Tables are where you can set ideas out, islands for creativity, set above and outside the world we normally inhabit. The studio is one place removed to work in but the table is another level up as a creative place. They provide flat areas to bring things together, to be in, to think on. They can be a clean slate for work, or an organised slate ready to work upon. For example, one of the tables in the market office is already laid out with three or four watercolour palettes; trays of smaller tubes of more expensive pigments; nice rectangles of Hahnemuehle Leonardo 600 gram paper;  sets of implements to work the surface arrayed like surgical tools.
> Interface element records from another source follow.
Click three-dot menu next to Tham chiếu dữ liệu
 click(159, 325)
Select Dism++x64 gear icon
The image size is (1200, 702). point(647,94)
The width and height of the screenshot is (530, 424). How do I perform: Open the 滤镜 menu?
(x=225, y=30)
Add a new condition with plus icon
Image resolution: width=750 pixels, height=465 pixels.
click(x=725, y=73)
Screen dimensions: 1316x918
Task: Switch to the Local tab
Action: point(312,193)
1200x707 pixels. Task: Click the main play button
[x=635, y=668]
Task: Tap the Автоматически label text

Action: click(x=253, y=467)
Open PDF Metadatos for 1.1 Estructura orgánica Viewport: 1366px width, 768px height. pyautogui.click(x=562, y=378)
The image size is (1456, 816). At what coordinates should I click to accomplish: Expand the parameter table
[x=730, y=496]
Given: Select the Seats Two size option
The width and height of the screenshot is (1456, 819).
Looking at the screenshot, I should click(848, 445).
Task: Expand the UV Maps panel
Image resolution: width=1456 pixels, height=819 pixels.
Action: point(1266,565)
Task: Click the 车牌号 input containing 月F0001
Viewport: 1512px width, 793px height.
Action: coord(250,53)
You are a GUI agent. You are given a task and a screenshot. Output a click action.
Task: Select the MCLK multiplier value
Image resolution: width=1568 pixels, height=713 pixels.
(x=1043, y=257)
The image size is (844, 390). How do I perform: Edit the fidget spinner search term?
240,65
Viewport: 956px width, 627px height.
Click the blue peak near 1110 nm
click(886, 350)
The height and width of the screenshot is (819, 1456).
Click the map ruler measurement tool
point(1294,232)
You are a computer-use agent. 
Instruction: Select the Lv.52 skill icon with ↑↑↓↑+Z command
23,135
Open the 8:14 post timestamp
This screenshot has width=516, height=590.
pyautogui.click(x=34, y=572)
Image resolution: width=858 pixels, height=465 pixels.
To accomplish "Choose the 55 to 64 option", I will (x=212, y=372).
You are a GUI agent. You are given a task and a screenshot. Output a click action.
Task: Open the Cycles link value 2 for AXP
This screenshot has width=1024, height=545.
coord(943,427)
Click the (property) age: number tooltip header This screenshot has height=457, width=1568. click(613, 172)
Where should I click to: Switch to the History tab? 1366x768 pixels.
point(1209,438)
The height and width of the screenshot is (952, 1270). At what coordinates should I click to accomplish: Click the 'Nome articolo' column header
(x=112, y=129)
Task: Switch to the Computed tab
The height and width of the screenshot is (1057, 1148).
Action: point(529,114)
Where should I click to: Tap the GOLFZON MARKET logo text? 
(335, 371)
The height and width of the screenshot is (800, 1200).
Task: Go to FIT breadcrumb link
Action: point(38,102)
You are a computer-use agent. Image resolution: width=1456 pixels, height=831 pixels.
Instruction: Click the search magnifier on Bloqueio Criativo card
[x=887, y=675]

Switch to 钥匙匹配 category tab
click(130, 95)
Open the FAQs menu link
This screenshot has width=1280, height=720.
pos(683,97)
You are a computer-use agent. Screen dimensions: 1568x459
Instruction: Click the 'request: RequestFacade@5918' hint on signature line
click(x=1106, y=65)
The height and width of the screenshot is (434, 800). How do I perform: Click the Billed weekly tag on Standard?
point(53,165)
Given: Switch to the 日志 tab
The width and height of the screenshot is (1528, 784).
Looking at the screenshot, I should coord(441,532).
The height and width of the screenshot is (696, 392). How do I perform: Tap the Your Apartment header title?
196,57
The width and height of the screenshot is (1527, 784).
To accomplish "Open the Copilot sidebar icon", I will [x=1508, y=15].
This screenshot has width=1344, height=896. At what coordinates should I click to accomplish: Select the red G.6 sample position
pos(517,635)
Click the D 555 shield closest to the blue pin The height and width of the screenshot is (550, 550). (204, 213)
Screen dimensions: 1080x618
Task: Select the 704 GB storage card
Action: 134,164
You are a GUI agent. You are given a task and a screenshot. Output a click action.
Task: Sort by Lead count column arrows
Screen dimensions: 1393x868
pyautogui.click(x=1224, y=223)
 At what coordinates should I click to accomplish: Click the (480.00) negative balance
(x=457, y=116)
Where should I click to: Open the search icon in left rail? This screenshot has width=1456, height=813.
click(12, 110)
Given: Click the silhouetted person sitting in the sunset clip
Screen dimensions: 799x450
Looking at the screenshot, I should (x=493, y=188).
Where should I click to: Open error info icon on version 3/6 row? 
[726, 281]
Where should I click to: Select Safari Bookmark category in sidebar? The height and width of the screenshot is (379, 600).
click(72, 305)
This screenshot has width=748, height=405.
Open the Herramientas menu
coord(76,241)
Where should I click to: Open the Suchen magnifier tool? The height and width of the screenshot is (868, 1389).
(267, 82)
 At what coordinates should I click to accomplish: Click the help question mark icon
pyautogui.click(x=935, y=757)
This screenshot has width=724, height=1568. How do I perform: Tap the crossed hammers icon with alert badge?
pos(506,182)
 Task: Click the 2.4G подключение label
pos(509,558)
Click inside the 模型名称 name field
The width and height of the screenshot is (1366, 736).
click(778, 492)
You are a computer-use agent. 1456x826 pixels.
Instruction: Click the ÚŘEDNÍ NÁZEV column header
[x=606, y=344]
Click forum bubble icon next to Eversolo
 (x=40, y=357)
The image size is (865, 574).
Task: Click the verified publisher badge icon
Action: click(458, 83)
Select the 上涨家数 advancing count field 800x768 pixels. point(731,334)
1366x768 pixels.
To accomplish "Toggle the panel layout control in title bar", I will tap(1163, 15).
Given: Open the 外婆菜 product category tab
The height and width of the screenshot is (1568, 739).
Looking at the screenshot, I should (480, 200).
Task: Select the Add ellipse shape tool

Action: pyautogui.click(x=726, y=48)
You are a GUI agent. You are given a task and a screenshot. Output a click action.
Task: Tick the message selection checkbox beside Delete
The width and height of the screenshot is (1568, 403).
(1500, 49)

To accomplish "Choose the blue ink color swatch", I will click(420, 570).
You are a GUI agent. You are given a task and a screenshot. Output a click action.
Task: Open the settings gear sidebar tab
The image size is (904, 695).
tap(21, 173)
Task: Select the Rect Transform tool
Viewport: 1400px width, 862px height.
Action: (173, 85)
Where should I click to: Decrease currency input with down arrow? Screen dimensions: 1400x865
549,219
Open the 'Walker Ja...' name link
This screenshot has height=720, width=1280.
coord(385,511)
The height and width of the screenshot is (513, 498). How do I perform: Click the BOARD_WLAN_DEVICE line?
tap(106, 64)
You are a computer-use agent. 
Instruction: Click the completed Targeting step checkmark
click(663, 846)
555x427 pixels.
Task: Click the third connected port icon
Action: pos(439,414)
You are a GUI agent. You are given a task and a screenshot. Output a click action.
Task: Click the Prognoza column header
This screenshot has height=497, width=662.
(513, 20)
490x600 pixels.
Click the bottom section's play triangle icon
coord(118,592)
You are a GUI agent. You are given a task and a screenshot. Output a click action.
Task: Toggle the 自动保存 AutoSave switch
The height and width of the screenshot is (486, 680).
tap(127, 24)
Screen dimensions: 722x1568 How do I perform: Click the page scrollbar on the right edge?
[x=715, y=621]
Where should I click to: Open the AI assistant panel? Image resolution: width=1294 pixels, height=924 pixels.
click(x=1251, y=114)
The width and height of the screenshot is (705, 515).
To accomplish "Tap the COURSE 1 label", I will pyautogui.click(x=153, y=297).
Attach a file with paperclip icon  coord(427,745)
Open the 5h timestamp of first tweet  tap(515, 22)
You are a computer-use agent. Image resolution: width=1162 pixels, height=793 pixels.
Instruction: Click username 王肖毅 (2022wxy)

Other tables are further platforms ready with monitors for computer editing in the attic, or as at Basingstoke, set out to shape wood with drills, bandsaws, sanders, or metal for that matter.

 

Tables are the happy worlds, where we sit to take on the world; to write, to draw out of ourselves the matters we want to convey. These are platforms to spread one’s ideas upon, to spill ideas over, to become ‘lost worlds’, isolated and safe from the surrounding world. I think here too, of the mesa, the plateau that features in 1912 science fiction novel “The Lost World” by writer Arthur Conan Doyle. Mesa is a Spanish word that means table. These are the imaginary worlds that allow us to survive, to create something outside the real world, to play with reality, to make new realities.

 

Movement in the whole studio is with the legs, moving around from the table laid out with oils and turpentine, to the canvas on the easel. To move back to see the effect of adding this or that colour. To move forward to squint at a photographic reference. At the “table-studio”, the bottom half of our bodies become immobilised and we work with a ready connection to our brains and draw out ideas to the paper. The table-studio is a space I can work on at any time; the whole studio feels different and is a space I particularly like to work in at a night. When the world has switched off, gone dark, and the sphere of operation is just there, enclosed in an arc of light. I think here of the painter Georges de La Tour, catching his sitters in the studio in a pool of candlelight. This is the totality of the world at that moment. This is the spinning planet in an unfathomably large universe. In this small, lit space we can feel safe and make sense of it all.

 

In the winter, I evacuate both the Worthy Lane car park space and barn as it gets far too cold and damp to work in either. The thin corrugated walls of the barn don’t hold the heat and the concrete floor seemingly draws the cold from ones feet at an enormous speed. Somehow, the car park space gets very damp: there is probably no damp course in the building. The car park was the site of the old Winchester Cattle Market, and my building was the old Victorian market office and conveniences. Cold is a perennial problem for artists in the UK, as they can rarely afford anything that is not very basic. I think it is a great hindrance to work sometimes, but artists are always migrating, moving studios. As in London where gentrification forces them to move on to cheaper domains.

 

Change and movement, the new is always good, as long as you can sit at a table and reflect.